→ What to do:
Beginning with the top line of the listing below, give again every line up to and including the line with "The height and width of the screenshot is (580, 886)."; pictures do not belong in the copy.

—————

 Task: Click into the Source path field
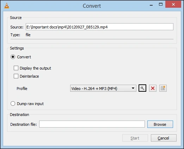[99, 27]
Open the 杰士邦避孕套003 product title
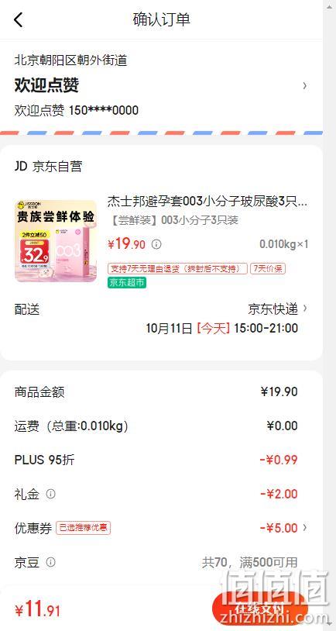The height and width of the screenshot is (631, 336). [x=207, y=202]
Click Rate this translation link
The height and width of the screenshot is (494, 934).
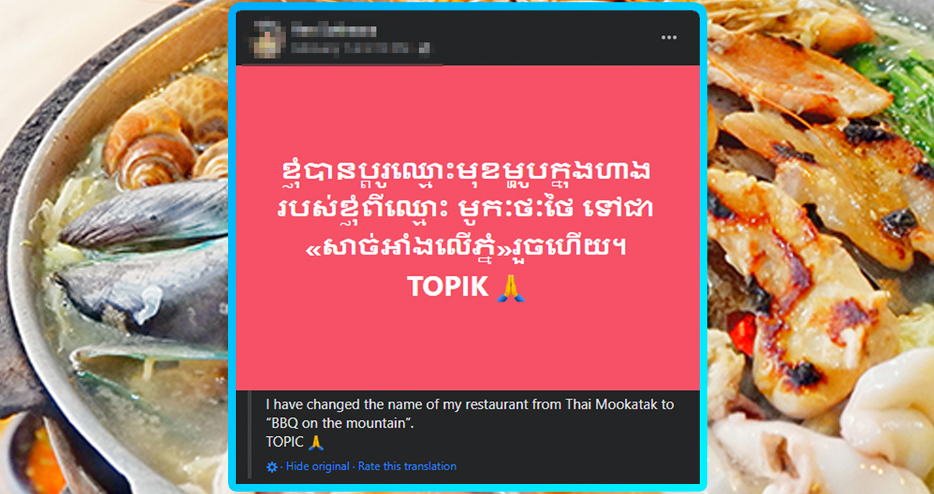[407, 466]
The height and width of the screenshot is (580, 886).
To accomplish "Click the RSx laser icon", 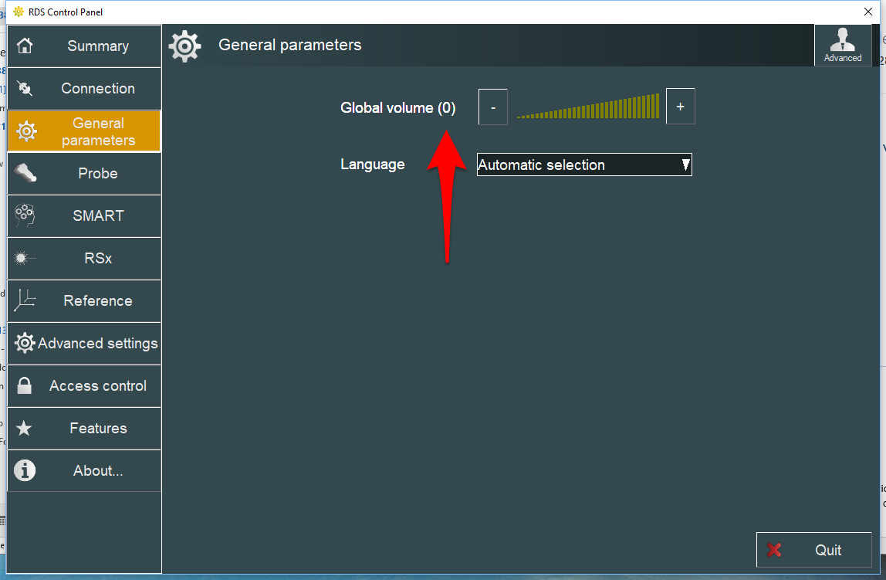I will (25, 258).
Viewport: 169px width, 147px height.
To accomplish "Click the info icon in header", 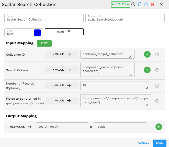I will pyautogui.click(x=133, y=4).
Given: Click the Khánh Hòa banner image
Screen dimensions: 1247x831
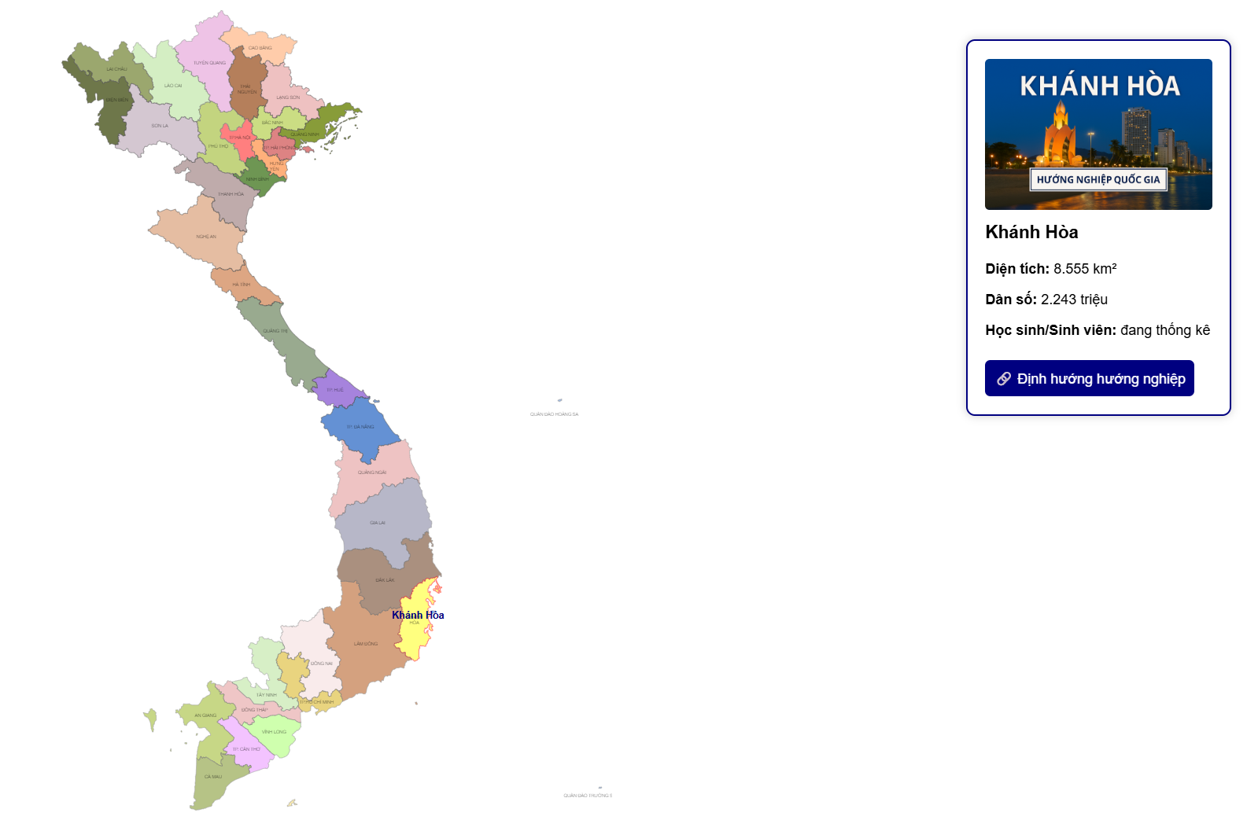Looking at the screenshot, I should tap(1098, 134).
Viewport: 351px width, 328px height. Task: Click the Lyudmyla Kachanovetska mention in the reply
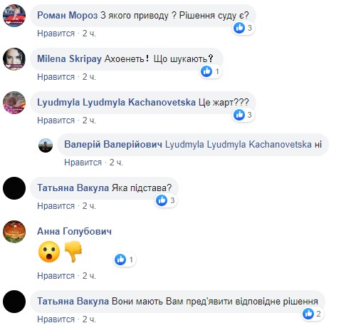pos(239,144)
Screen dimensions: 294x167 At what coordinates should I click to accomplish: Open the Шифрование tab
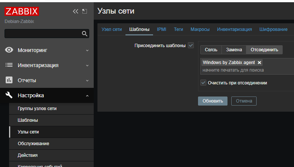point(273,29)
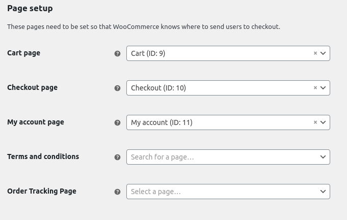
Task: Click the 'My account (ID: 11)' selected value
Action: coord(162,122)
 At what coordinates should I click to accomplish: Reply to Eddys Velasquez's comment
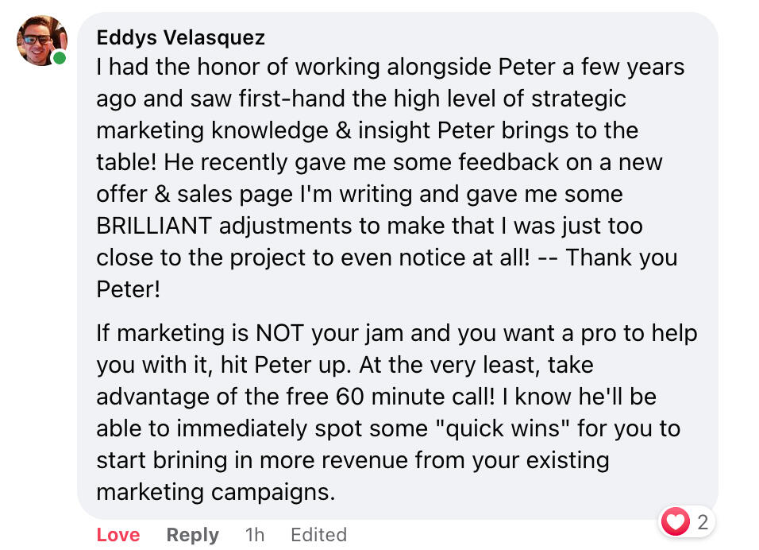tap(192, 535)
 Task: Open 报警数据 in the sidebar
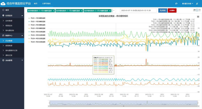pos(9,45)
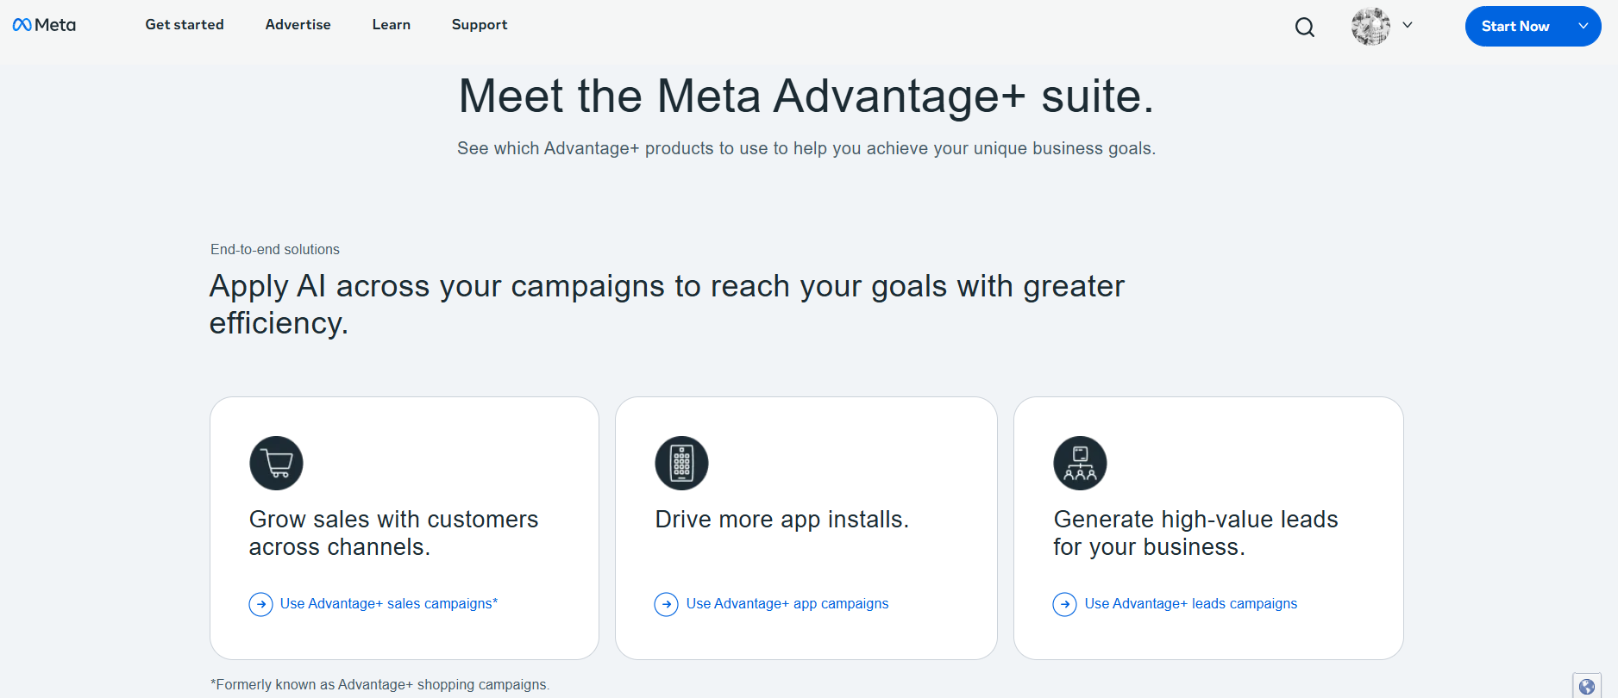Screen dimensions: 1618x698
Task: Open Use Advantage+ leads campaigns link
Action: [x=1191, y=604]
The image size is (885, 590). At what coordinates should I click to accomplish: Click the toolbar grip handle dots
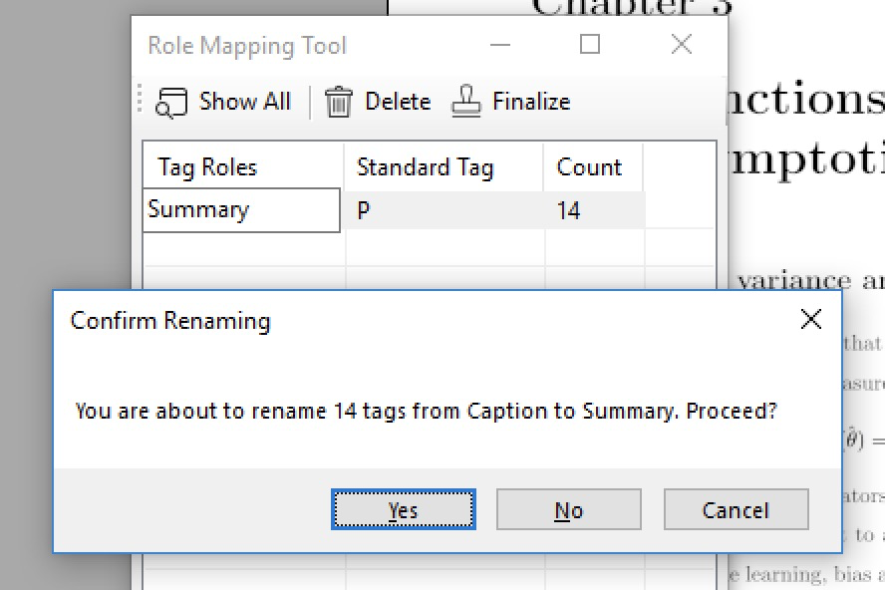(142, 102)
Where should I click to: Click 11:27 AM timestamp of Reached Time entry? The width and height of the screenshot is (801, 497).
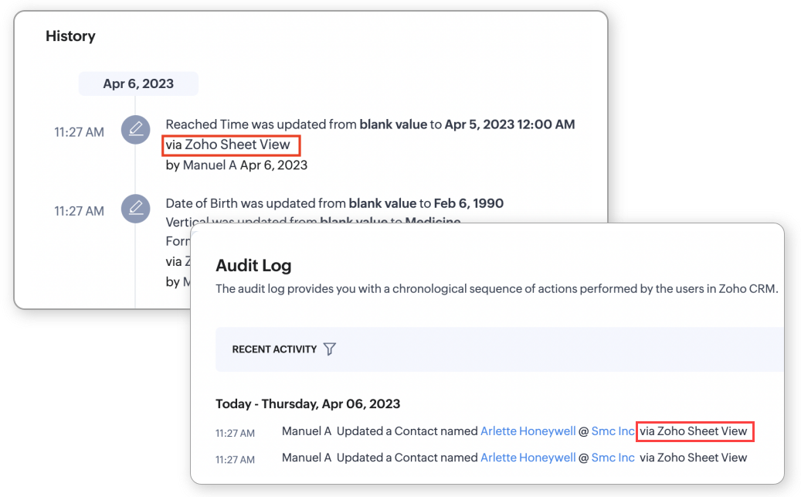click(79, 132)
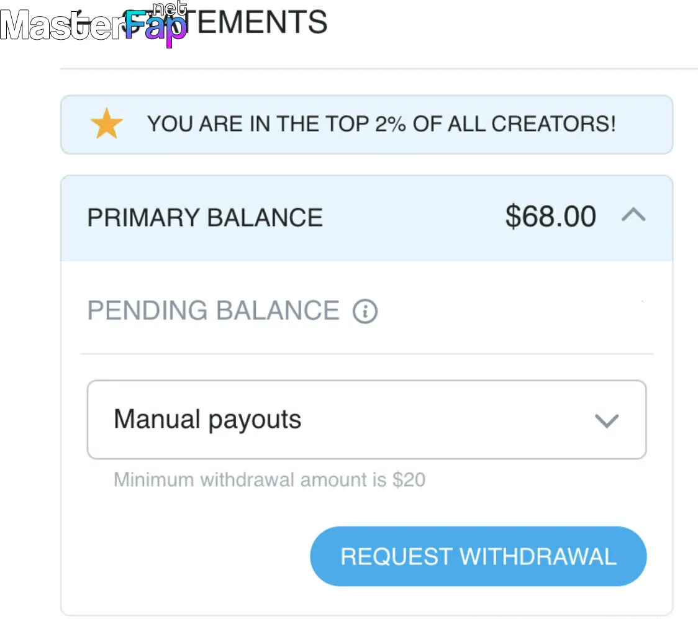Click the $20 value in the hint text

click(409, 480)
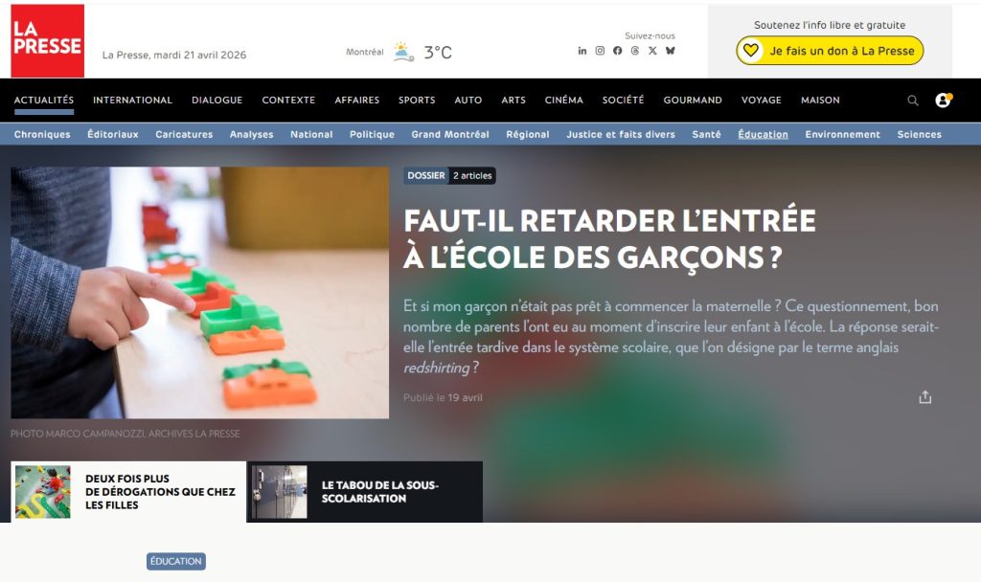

—————

→ Written solution:
 Task: Click into the Source path field
[99, 27]
Open the 杰士邦避孕套003 product title
The height and width of the screenshot is (631, 336). [x=207, y=202]
Click Rate this translation link
The height and width of the screenshot is (494, 934).
[407, 466]
The height and width of the screenshot is (580, 886).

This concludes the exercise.